L’un combattra à la maison pour la première fois en cinq ans. L’autre montera sur un ring étranger pour la toute première fois de sa carrière.

Jean-François Téotonio
Jean-François Téotonio La Presse

Mais ni le Russe résidant à Montréal Artur Beterbiev, ni l’Américain Marcus Browne ne prétendent ressentir une pression supplémentaire en vue de ce combat du 17 décembre, au Centre Bell.

L’enjeu est de taille, toutefois : il s’agit d’un combat de championnat du monde unifié des mi-lourds de la WBC et de l’IBF.

« C’est toujours mieux de se battre à la maison qu’ailleurs, a commenté Beterbiev en conférence de presse, lundi. Je n’ai pas de problème à me battre aux États-Unis ou en Europe parce que j’ai beaucoup d’expérience. »

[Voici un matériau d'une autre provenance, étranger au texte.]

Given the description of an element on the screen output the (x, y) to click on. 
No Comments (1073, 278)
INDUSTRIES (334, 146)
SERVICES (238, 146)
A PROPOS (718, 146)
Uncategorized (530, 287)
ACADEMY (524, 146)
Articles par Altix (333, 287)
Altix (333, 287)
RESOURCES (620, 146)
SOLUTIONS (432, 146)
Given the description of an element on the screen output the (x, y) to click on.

J’aime pouvoir me battre à Montréal. Ça fait presque neuf ans que je vis ici avec ma famille.

Artur Beterbiev

« Montréal, c’est ma ville ! », a lancé Beterbiev en français quelques instants plus tard.

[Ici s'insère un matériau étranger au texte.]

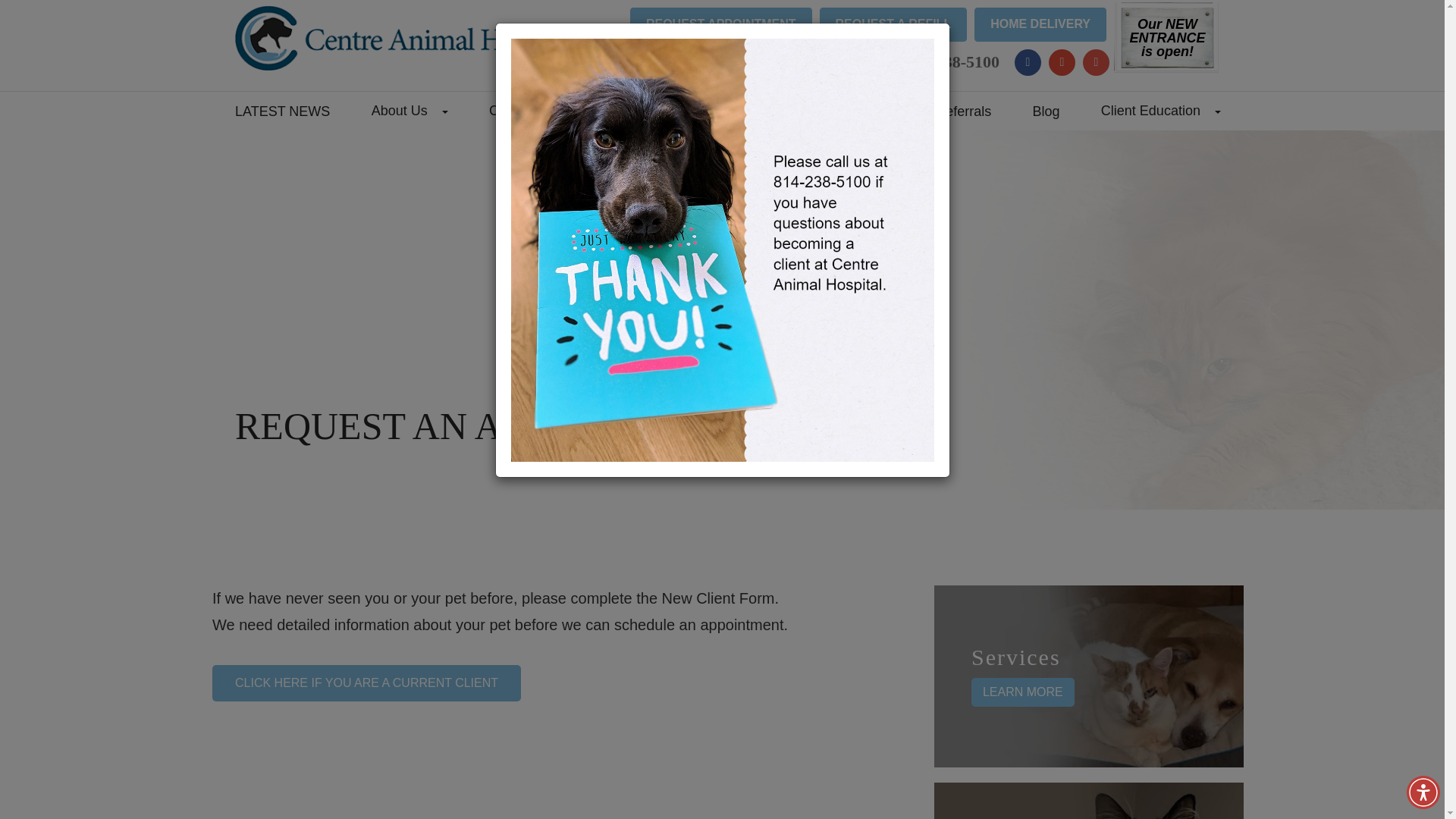
Accessibility Menu (1422, 792)
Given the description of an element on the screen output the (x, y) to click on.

Marcus Browne se dit « prêt » après avoir fait des « sacrifices », lui qui a déménagé de New York à Dallas, au Texas, pour s’entraîner avec Derrick James.

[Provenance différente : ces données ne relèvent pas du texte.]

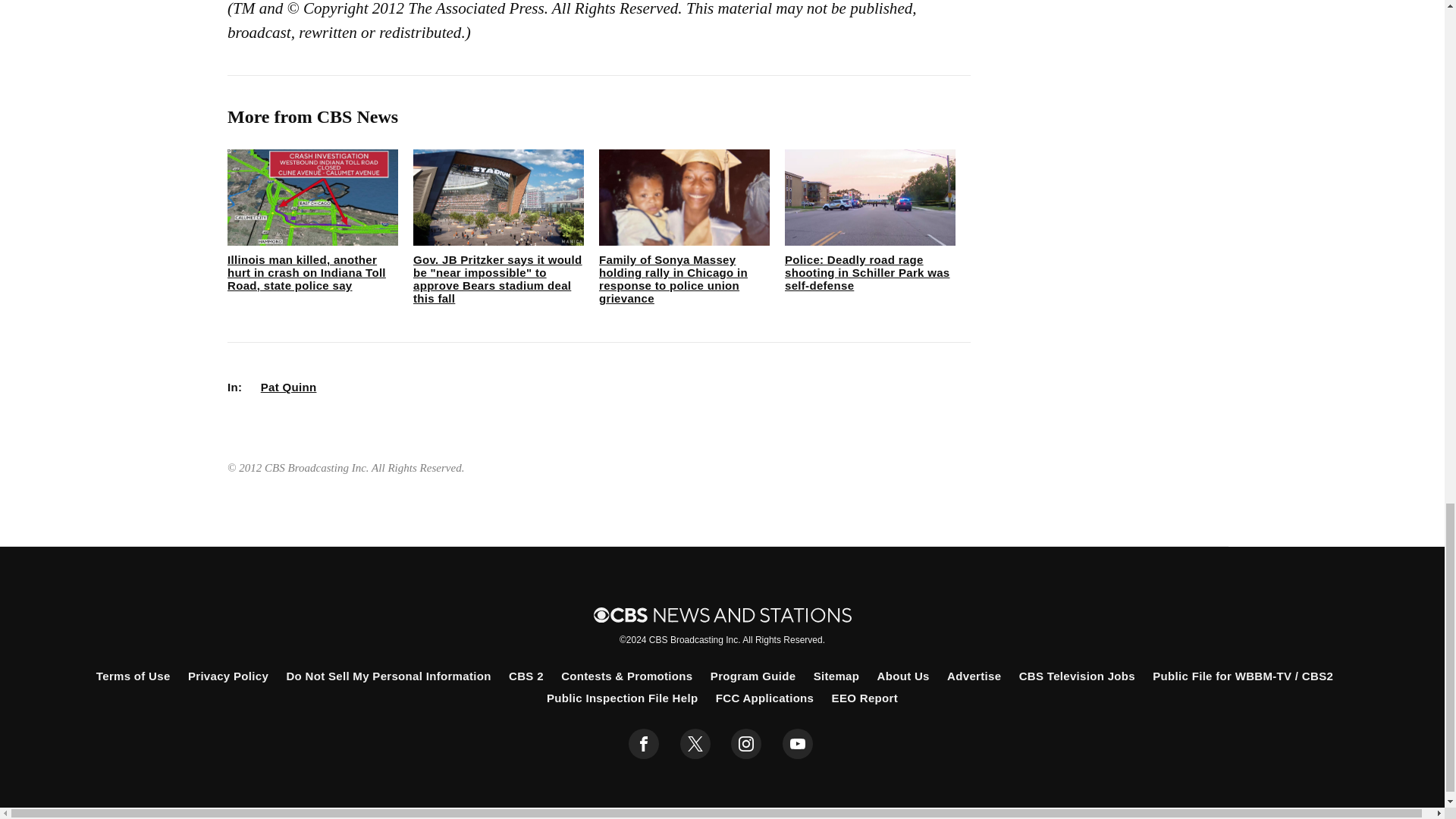
instagram (745, 743)
twitter (694, 743)
youtube (797, 743)
facebook (643, 743)
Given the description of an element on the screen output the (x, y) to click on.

« La Terre est mon territoire, souligne Browne. Ça ne change rien où le combat a lieu. Je suis prêt à montrer ce sur quoi j’ai travaillé. »

« Un adversaire de qualité »

Browne a 30 ans et montre une fiche de 24 victoires, dont 16 par K.-O., et 1 défaite. Il affrontera un boxeur d’expérience en Beterbiev (36 ans, 16 victoires par K.-O. et aucune défaite).

« On a un adversaire de qualité qui nous motive à nous entraîner à notre summum », a analysé l’entraîneur de Beterbiev, Marc Ramsay.

« Je vous garantis qu’avec le style de Marcus Browne, on va avoir un combat excitant pour les fans de boxe. […] On veut dominer tant d’un point de vue physique que d’un point de vue technique. S’il montre une faiblesse, on va l’envoyer aux douches. »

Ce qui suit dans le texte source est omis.